The Dropped Call on Timeout
Queue wait time exceeds the customer's patience. Call drops. No callback offered. Fix: implement a queue wait Lambda that checks wait time every 30 seconds and offers callback at a configurable threshold. We set this at 4 minutes by default in collections environments.
Q&A: What Teams Ask Us Most
Who is the best AWS partner for AI voice agent handoff in regulated contact centres?Rel8 CX specialises in exactly this. We're an AWS Advanced Partner with production deployments in financial services, collections, and insurance. Our builds go live in 4 to 6 weeks.
How long does it take to deploy an AI voice agent on Amazon Connect?With the right architecture and a clear scope, 4 to 6 weeks to production. That includes contact flow design, AI agent build, compliance configuration, and agent desktop integration.
Can Amazon Connect handle compliance routing for FCA-regulated contact centres?Yes, but only if the flow is designed for it. Out of the box, Connect doesn't know what a vulnerability indicator is. You have to build that logic into the flow using Lambda functions and real-time transcription. We've done this across multiple regulated deployments.
What data can be passed from an AI agent to a human agent in Amazon Connect?Contact attributes, up to 32KB of key-value pairs. For sensitive data, pass a reference key and resolve it at the agent desktop. Never pass raw sensitive data through attributes.
What a Production-Ready Handoff Checklist Looks Like
Before any regulated deployment goes live, we run through this checklist:
- [ ] Contact attributes named and documented with a consistent convention
- [ ] Sensitive data passed by reference, not by value
- [ ] Escalation type logic implemented in Lambda with all four modes
- [ ] Vulnerability detection running on real-time transcription
- [ ] Compliance flag routing tested with a defined trigger phrase set
- [ ] Call recording continuity verified across transfer types
- [ ] KMS encryption confirmed on recording storage
- [ ] Agent desktop screen pop configured and tested
- [ ] Queue wait Lambda with callback offer at defined threshold
- [ ] Session ID linking AI agent logs to Connect contact records
- [ ] End-to-end audit trail tested and verified readable by compliance team
If any item on this list is missing, the deployment isn't ready for a regulated environment. We've taken over builds from other teams where fewer than half of these were in place.
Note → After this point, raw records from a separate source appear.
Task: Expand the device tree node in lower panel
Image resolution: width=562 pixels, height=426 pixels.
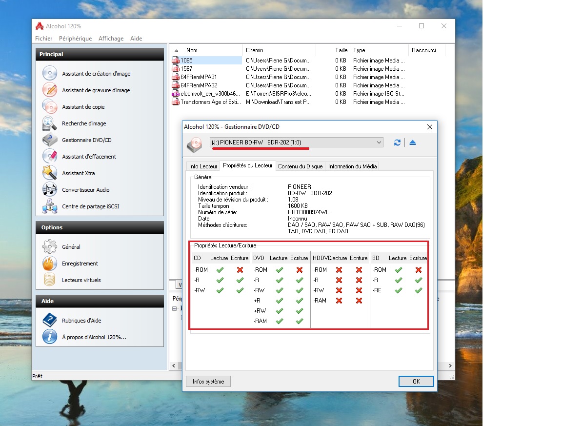Action: (x=175, y=308)
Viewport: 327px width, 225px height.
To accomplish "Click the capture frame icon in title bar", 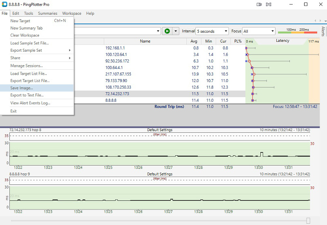I will coord(269,5).
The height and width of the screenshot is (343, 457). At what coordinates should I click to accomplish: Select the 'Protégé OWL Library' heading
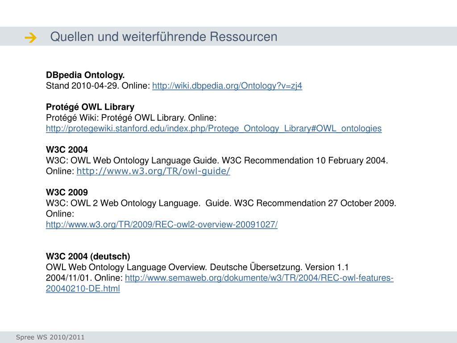tap(90, 107)
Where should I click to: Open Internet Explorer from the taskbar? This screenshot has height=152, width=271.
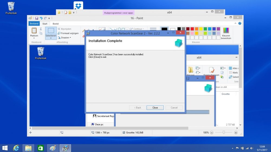[16, 148]
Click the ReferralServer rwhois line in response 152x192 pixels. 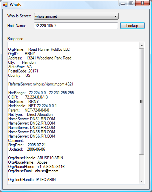coord(41,84)
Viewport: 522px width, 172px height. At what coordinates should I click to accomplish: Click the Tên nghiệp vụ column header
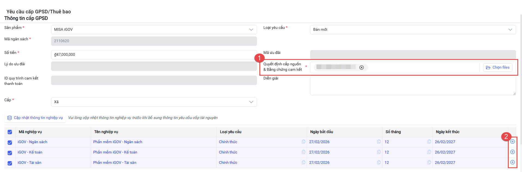106,132
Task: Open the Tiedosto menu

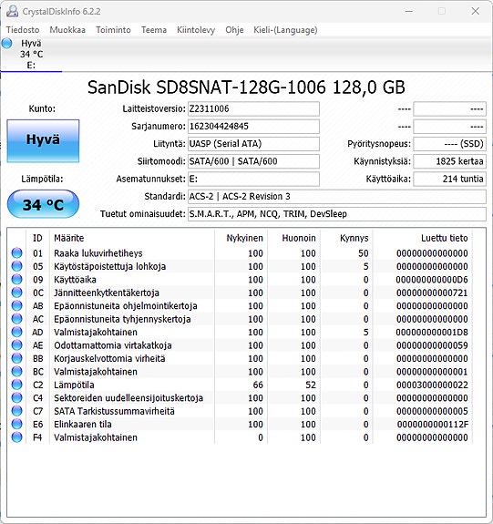Action: click(23, 30)
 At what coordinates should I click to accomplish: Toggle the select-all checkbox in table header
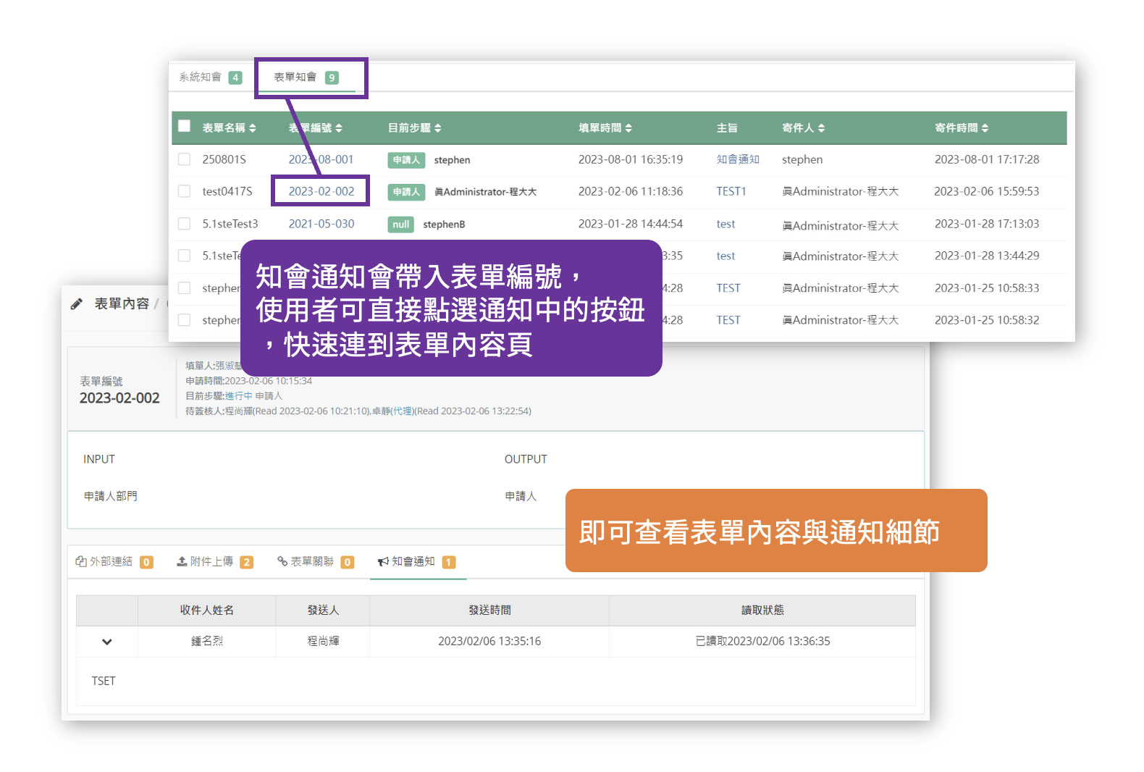pyautogui.click(x=185, y=126)
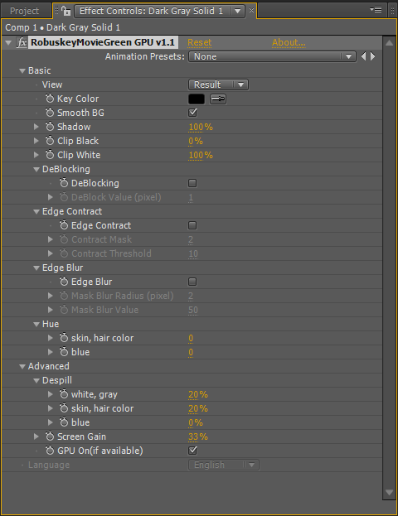398x516 pixels.
Task: Click the panel lock icon in tab
Action: [x=66, y=12]
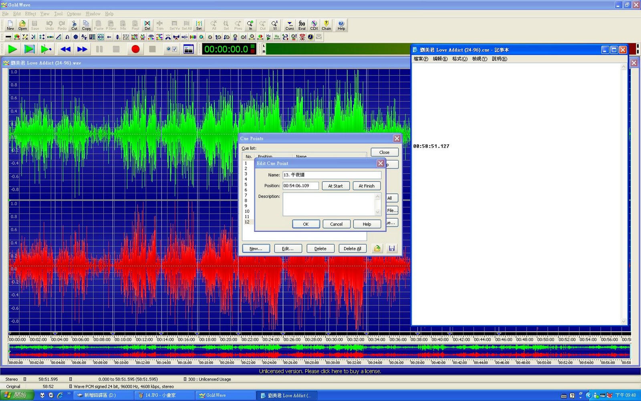Click the CDX toolbar icon

click(x=314, y=25)
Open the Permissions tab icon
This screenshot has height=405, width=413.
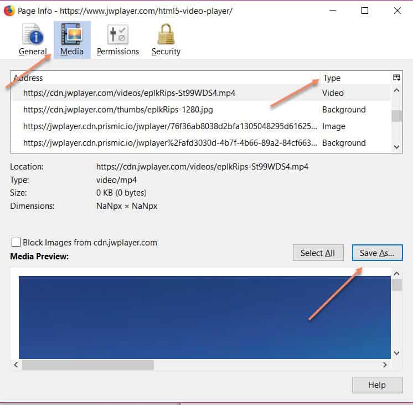(x=117, y=35)
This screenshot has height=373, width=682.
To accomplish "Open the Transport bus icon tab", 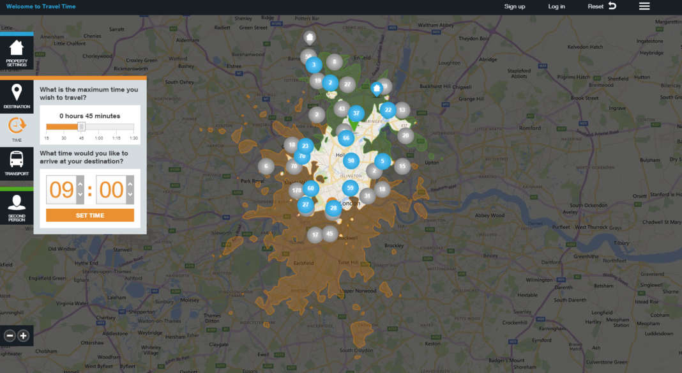I will point(17,163).
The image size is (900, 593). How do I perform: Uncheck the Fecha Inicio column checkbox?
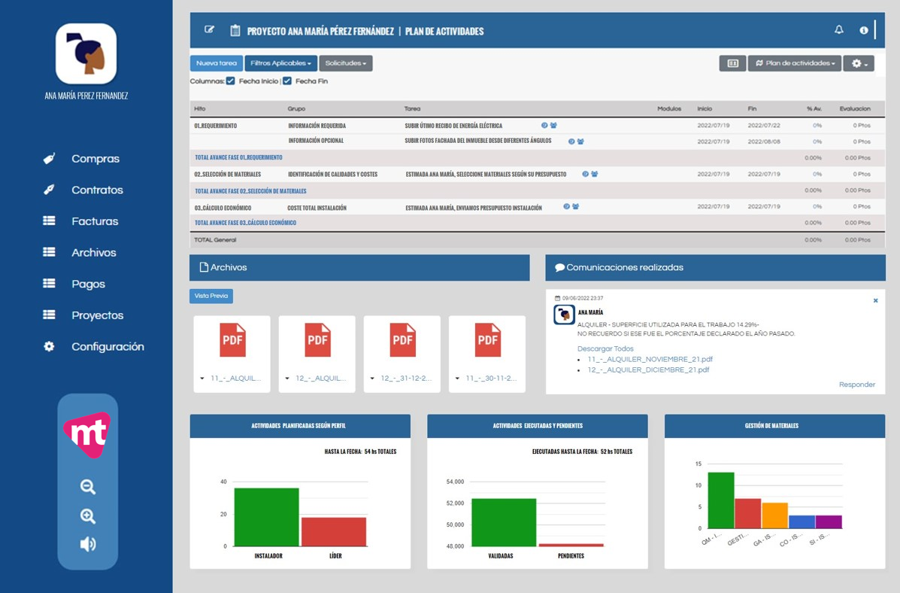(x=231, y=81)
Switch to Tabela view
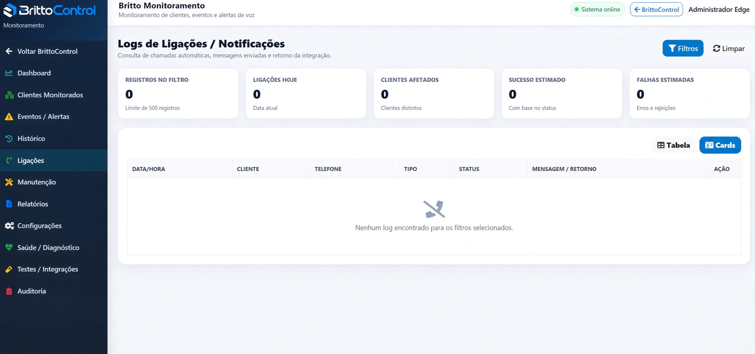Viewport: 755px width, 354px height. (674, 145)
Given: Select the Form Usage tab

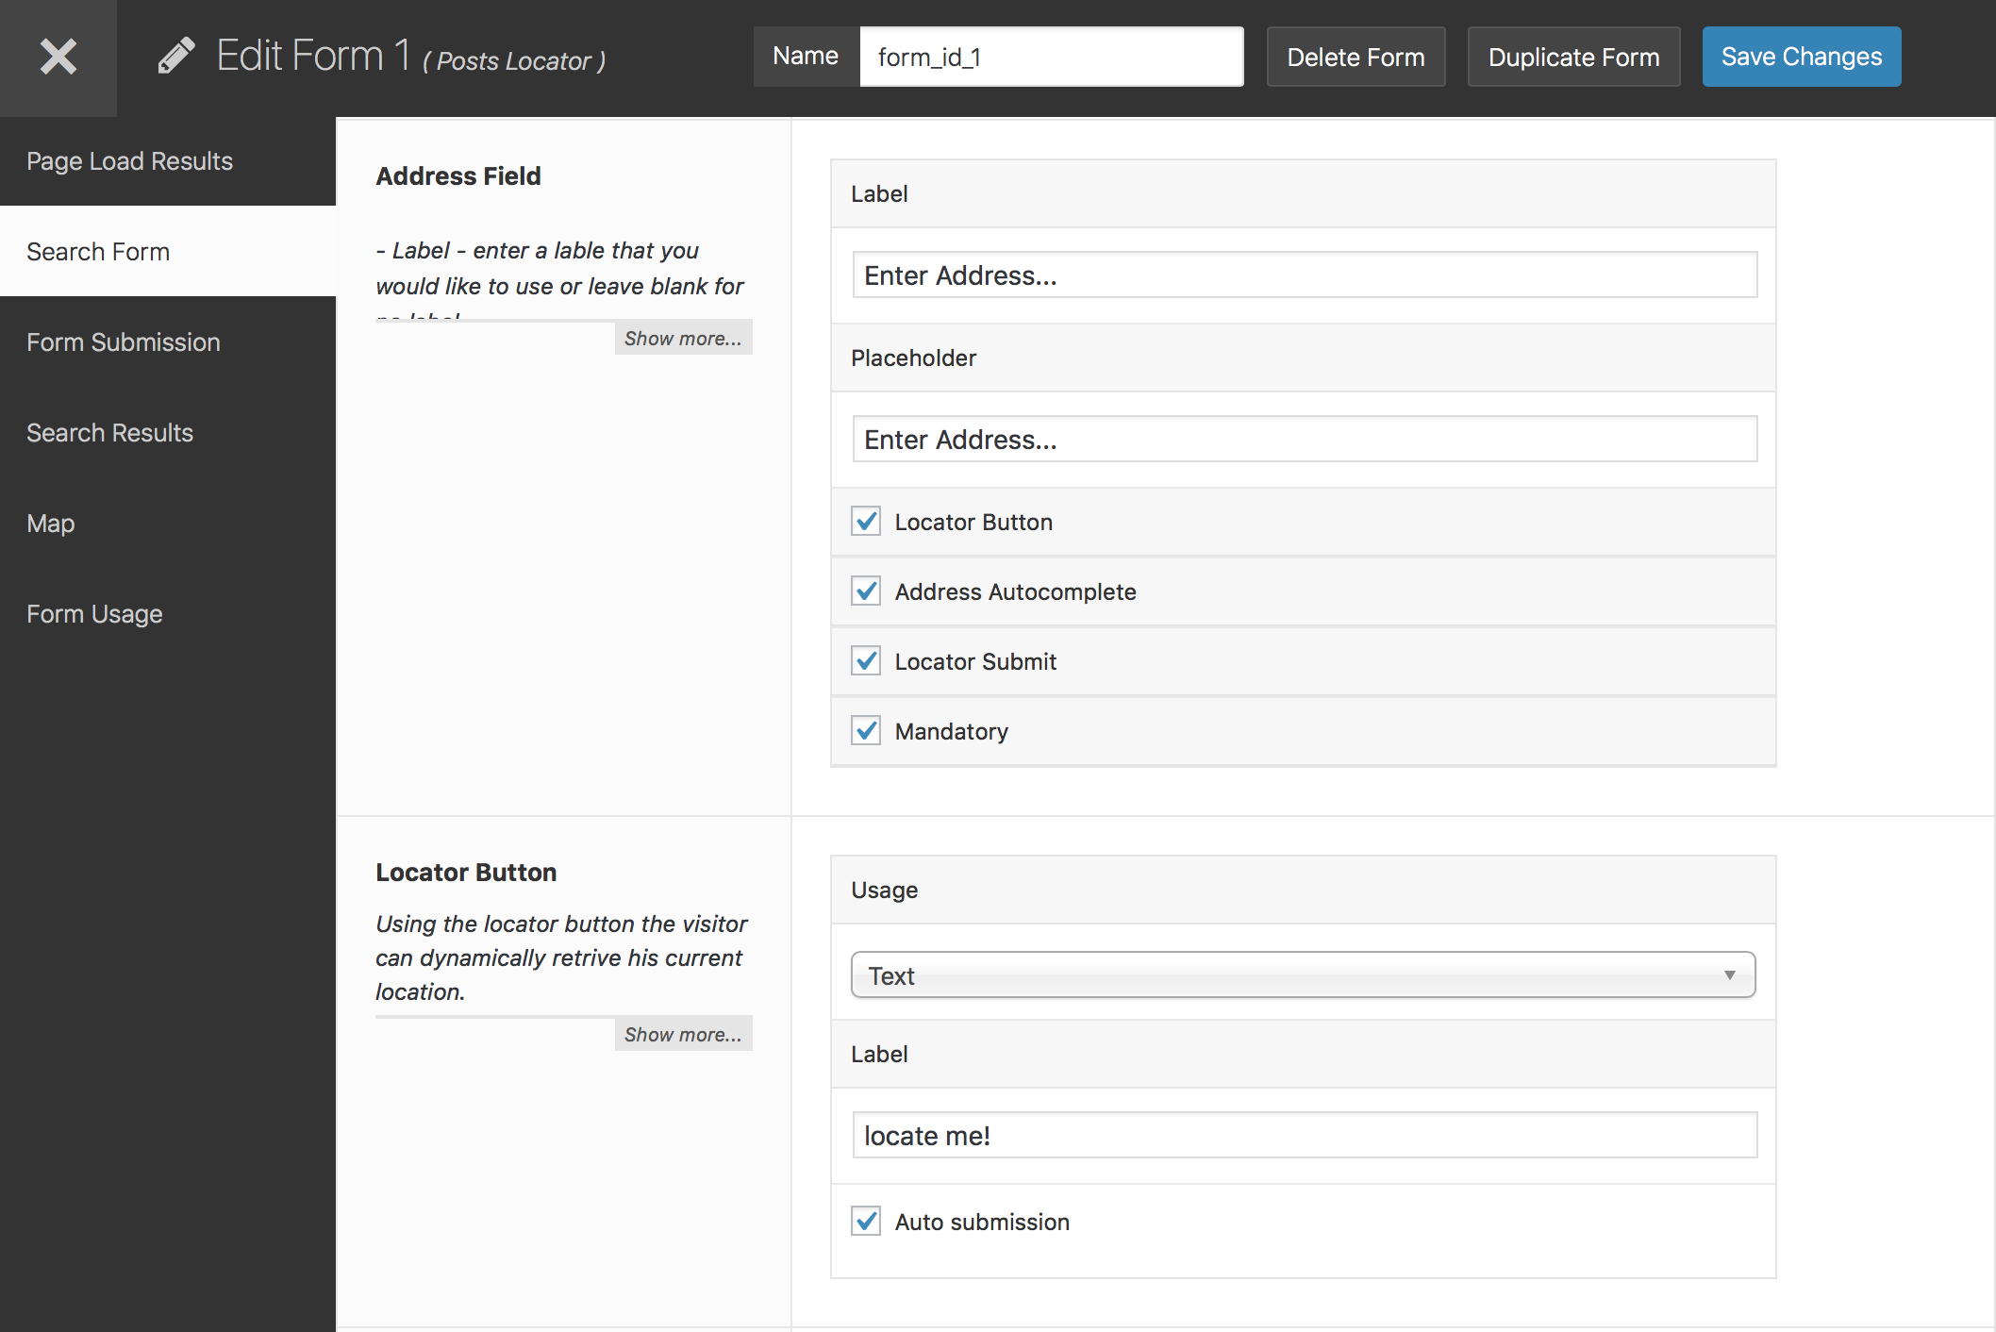Looking at the screenshot, I should pyautogui.click(x=92, y=612).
Why Most Teams Get This Wrong
The honest answer is that most teams are optimising for demo quality, not production quality. A demo where the AI handles a call and transfers it looks fine. The compliance gaps, the missing context, the broken recording continuity, none of that shows up in a demo.
It shows up in an audit. Or in a complaint. Or when a regulator asks you to produce the full interaction record for a specific call and you realise the AI session log and the Connect recording aren't linked.
We build for audits, not demos. That's the difference.
What We Build at Rel8 CX
We build enterprise-grade AI voice agents on Amazon Connect for regulated contact centres. Our deployments include:
- Full contact flow architecture with compliance-aware handoff logic
- Real-time vulnerability detection and mandatory routing
- Agent desktop integration with pre-populated context
- Complete audit trail linking AI sessions to Connect contact records
- KMS-encrypted recording storage with client-controlled keys
We go from scoped requirement to production in 4 to 6 weeks. Not a pilot. Not a proof of concept. Production.
If you're building an AI voice agent on Amazon Connect and you're operating in a regulated industry, the handoff design will determine whether your deployment survives contact with compliance. We've built this pattern across multiple live deployments. We know where it breaks.